**YOUR GOAL**
Check every line of the entries below for the word "target", and copy the ones that have it.

**GIVEN RECORDS**
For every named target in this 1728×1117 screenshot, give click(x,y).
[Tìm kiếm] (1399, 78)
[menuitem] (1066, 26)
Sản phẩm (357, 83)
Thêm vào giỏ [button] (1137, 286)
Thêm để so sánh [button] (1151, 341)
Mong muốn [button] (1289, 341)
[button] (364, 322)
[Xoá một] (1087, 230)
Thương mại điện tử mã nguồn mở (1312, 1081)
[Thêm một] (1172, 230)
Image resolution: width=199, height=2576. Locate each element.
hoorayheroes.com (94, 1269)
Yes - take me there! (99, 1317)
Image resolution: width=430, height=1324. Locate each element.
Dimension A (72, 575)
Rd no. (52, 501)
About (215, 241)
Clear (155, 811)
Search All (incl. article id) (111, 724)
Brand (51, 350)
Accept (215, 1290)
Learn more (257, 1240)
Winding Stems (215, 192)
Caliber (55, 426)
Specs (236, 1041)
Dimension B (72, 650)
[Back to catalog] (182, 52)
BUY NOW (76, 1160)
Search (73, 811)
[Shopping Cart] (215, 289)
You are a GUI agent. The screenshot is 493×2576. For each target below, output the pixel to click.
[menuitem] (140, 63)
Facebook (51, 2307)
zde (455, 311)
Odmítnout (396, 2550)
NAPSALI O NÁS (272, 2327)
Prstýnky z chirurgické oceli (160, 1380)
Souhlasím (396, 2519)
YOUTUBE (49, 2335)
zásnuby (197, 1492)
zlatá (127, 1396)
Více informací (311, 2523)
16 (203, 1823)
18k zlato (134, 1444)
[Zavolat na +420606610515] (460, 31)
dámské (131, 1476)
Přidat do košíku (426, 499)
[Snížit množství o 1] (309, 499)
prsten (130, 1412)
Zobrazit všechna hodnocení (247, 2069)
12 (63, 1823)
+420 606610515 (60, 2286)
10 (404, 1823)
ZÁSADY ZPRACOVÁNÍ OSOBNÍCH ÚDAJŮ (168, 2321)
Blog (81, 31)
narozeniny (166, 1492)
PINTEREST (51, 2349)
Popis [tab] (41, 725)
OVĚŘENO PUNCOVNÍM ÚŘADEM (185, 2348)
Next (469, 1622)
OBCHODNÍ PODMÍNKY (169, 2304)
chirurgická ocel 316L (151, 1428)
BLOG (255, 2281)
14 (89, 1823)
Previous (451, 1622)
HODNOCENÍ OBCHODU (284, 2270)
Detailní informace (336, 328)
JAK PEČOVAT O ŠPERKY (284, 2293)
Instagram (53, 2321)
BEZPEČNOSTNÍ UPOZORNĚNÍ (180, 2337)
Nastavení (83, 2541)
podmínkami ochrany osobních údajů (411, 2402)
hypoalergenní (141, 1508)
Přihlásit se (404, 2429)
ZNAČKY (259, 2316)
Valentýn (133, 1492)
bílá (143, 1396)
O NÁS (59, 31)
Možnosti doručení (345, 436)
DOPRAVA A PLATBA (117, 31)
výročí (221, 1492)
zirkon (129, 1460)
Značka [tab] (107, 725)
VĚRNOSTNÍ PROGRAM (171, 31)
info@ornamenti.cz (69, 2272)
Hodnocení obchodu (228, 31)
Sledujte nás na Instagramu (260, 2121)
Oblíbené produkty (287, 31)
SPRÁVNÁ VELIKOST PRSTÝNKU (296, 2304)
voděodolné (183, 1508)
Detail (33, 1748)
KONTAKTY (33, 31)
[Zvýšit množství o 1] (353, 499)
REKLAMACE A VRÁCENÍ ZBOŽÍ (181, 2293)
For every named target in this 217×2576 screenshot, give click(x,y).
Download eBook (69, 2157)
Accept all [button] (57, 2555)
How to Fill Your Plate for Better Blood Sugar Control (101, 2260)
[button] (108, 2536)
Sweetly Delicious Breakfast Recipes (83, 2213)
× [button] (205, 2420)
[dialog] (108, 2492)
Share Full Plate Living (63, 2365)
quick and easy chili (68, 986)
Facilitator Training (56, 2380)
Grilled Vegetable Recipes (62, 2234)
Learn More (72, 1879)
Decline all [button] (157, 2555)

**TASK OUTPUT**
For every named target in this 1728×1117 screenshot, give click(x,y).
You are a GUI agent. The screenshot is 493×2576. For each target below, output the pixel to click.
For every named target in this 217×2576 screenshot, give click(x,y).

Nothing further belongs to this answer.